Although a proven technique for over 100 years, Radical Perineal Prostatectomy (RPP) has recently fallen out of favor as a surgical procedure of choice for treatment of localized prostate cancer. We report our experience with RPP and compare our Results with contemporary data for other surgical treatments.
Materials & Methods:
A retrospective review of 300 consecutive RPP patients in a single institution was performed. Patient demographics, hospital stay, perioperative and postoperative morbidity, postoperative complications and biochemical disease-free survival were reviewed.
Demographics: Average patient age was 61.5 years (range 36-76). Mean pre-op Gleason sum was 6(4-8). Average PSA was 6.5 (1.4-23.7). Average OR time was 100 minutes. Average EBL was 354 cc. Only 4/300 patients needed transfusion (1.3%) Average hospital stay was 1.3 days, but for the last 250 cases all patients have been discharged on POD 1. Average length of catheterization 7 days. Overall continence 91.4% (dry- no pads) and 5% minimal (1 ppd). 64% of bilateral nerve sparing patients have spontaneous erectile function.

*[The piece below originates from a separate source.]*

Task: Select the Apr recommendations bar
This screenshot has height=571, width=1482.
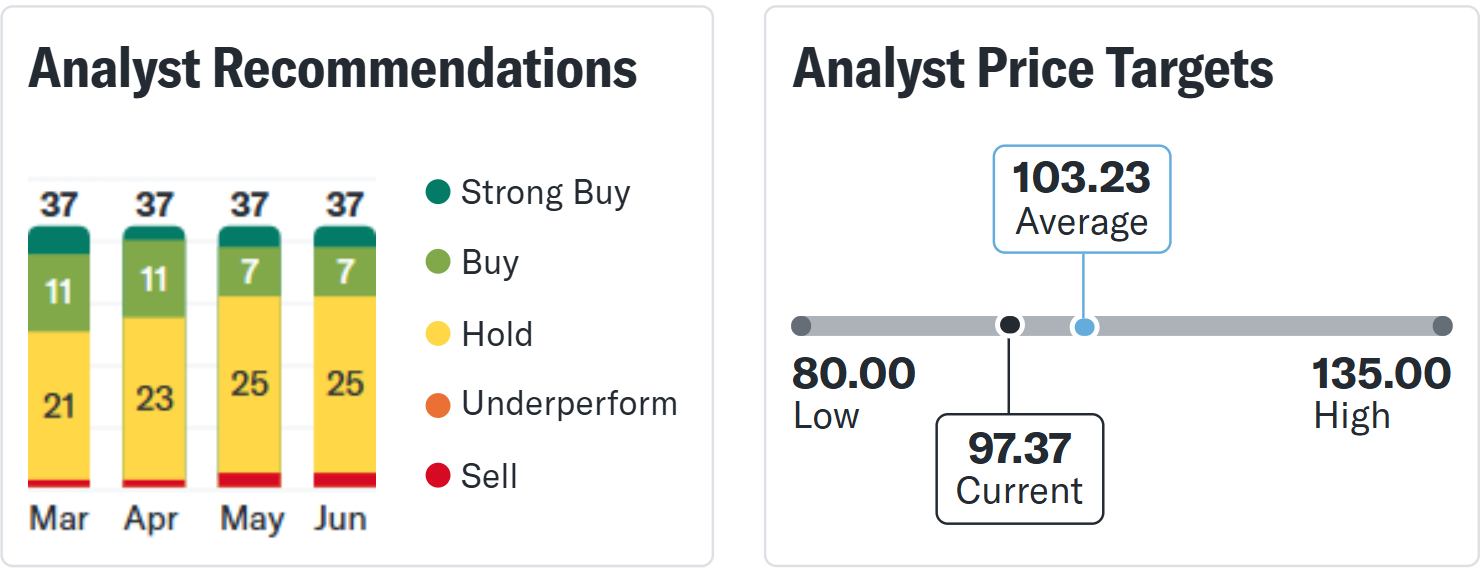Action: 154,357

RPP is a well-tolerated and effective treatment for clinically localized prostate cancer. It is associated with less morbidity, shorter hospital stays and quicker recovery times than traditional retropubic prostatectomy. It compares favorably to robotic prostatectomy and may represent a cost-effective alternative, especially in specific patient populations, including morbidly obese patients, patients with renal transplant or history of extensive prior abdominal surgeries. These findings are increasingly relevant as the rising cost of health care delivery continues to come under intense scrutiny.